━━ SUPPLIED DATA ━━

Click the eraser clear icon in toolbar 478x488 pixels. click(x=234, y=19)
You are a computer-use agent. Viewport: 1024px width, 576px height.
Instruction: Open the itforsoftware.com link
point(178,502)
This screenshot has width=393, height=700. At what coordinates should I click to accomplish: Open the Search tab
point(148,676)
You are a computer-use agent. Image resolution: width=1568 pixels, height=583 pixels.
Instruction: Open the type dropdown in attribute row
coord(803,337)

━━━
━━ SUPPLIED DATA ━━

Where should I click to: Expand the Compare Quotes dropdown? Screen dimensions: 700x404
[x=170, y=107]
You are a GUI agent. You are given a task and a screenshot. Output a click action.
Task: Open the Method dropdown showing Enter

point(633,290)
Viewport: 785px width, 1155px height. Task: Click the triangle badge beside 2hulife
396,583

━━━
━━ SUPPLIED DATA ━━

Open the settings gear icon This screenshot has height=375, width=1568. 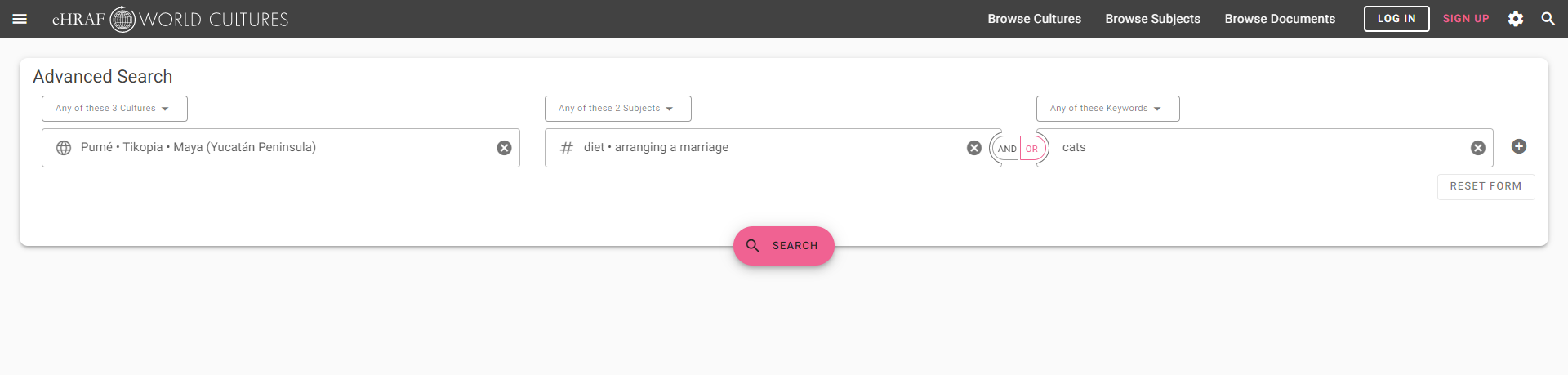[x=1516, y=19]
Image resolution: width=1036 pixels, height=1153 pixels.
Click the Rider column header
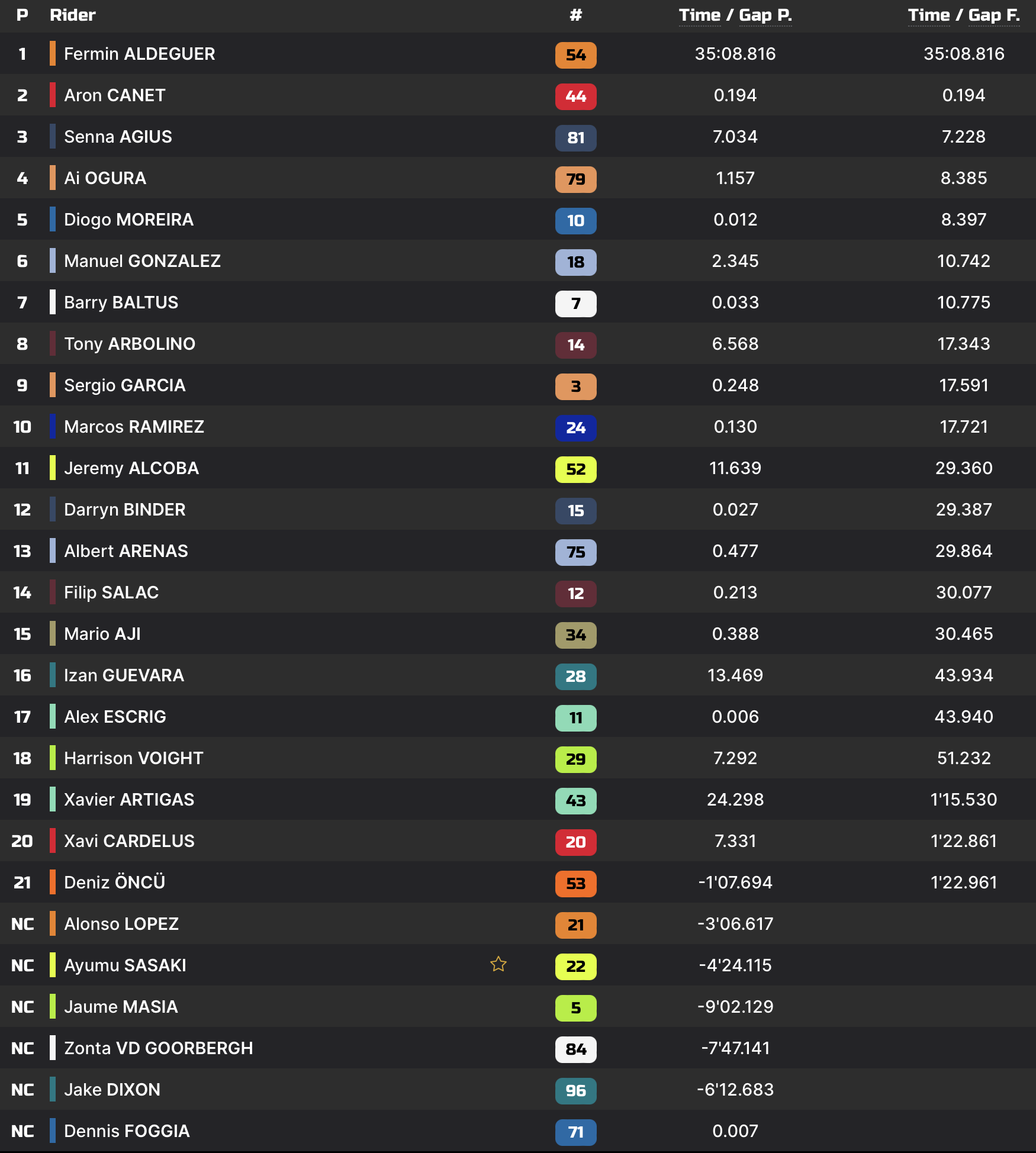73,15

━━━

## TASK PROMPT:
Show every line of the material that includes the string "computer".

## ANSWER TO THIS TASK:
You are a computer-use agent. Viewport: 1024px width, 576px height.
You are a computer-use agent. Image resolution: width=1568 pixels, height=583 pixels.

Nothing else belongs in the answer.